* _DIRECTIONS FOR THIS TASK_: Copy out all lines of the records in which the word "accomplish" appears.

- - - - - - -

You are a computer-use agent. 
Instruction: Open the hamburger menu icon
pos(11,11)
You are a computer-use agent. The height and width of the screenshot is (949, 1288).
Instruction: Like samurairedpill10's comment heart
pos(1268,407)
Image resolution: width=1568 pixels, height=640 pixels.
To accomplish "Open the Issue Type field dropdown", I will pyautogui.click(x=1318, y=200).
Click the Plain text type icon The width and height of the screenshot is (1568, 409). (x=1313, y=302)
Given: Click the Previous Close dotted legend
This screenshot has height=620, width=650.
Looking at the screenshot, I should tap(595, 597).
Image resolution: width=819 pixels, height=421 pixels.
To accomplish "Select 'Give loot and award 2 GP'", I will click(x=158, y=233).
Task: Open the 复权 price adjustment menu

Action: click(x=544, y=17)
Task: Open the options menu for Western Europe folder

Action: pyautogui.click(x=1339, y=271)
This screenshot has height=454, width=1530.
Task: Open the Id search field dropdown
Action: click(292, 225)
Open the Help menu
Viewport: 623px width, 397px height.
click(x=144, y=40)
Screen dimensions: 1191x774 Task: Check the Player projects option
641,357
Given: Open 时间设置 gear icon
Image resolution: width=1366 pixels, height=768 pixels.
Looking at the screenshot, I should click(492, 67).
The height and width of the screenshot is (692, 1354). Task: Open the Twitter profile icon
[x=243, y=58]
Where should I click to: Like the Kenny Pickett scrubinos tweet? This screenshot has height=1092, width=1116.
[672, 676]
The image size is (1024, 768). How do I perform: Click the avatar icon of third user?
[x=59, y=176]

- - - - - - -

* _TASK OUTPUT_:
To accomplish "Open the Issue Type field dropdown", I will pyautogui.click(x=1318, y=200).
To accomplish "Select 'Give loot and award 2 GP'", I will click(x=158, y=233).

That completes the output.